--- Start Passage shown ---

Sanjay Kirloskar is an Indian industrialist and the chairman of the Kirloskar Brothers Ltd (a Kirloskar Group company), one of the largest conglomerate corporations in India. He is also the President of All India Management Association.

Under his leadership Kirloskar Brothers Ltd is India's largest pump manufacturer, which produces centrifugal pumps from 0.1 kW to 26 MW.

Early life
Sanjay Kirloskar is the son of Chandrakant Kirloskar and the grandson of Shantanurao Laxmanrao Kirloskar. He graduated with a Bachelor of Science degree in mechanical engineering from the Illinois Institute of Technology, Chicago in 1978.

Career
Kirloskar Brothers acquired SPP Pumps (UK),  in 2002 and then Aban Construction, one of India's leading construction companies in 2006, followed by The Kolhapur Steels limited in 2007 and Braybar Pumps Ltd (South Africa) in 2010, Syncroflo Inc (USA) in 2014 and Rodelta Pumps International B.V. (The Netherlands) in 2015. For the last 5 years Kirloskar Brothers has shown an average RONW (Return on Net Worth) of 32%.

--- End Passage shown ---
--- Start Material provided ---

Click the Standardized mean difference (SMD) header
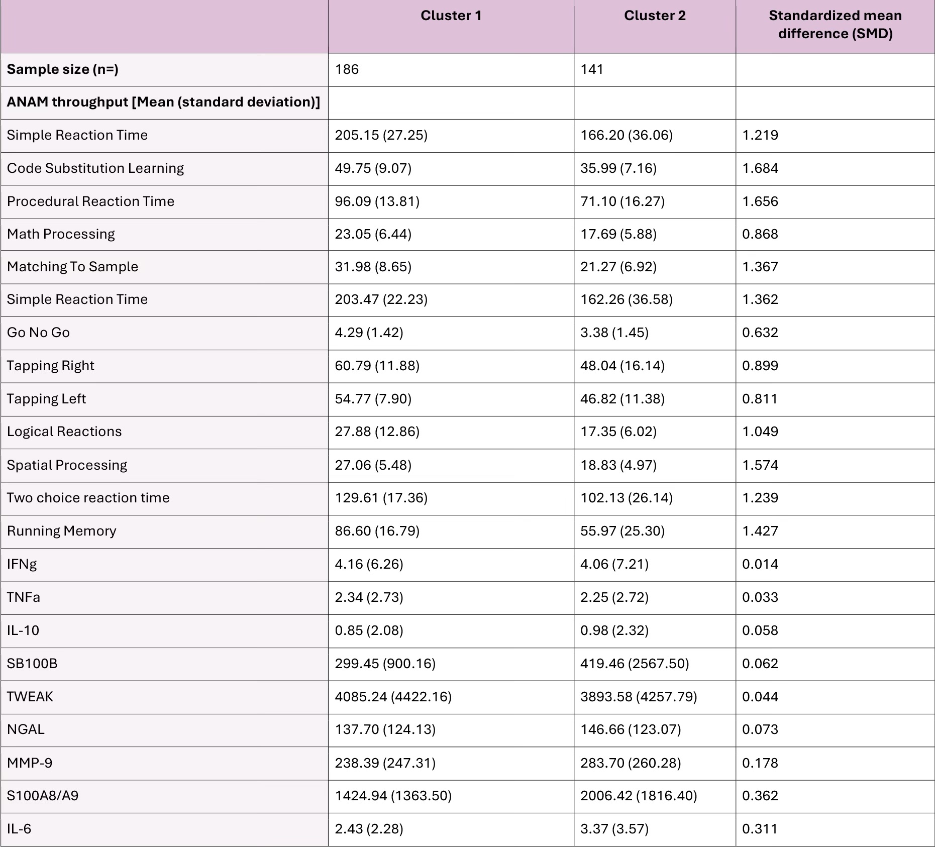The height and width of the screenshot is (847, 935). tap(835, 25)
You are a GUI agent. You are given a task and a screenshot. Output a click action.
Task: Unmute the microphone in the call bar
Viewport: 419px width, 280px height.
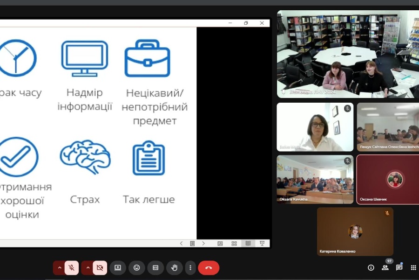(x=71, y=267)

--- End Material provided ---

What to do ::
• A. According to the Sanjay Kirloskar profile, from which institution did he earn his mechanical engineering degree, and in what year?
• B. Please write the next paragraph of the Sanjay Kirloskar profile, starting after its final sentence about the average return on net worth.
The rows have no connection to the Sanjay Kirloskar profile.

Exercise results ::
• A. The Illinois Institute of Technology, Chicago, in 1978.

• B.
Kirloskar Brothers Ltd received the ASME N-STAMP in 2012 and is the first Indian company in rotating equipment to receive this as well as amongst a few companies in the world to have this accreditation.

Mr. Sanjay Kirloskar also setup the all women operated and managed manufacturing plant of Kirloskar Brothers Ltd at Coimbatore as part of a drive to have more women in the core engineering industry. Coimbatore is the second largest metropolitan city of state Tamil Nadu in India. Today Kirloskar Brothers is India's largest Pump& Valve manufacturer and one of the World's largest Pump manufacturer's by market capitalization.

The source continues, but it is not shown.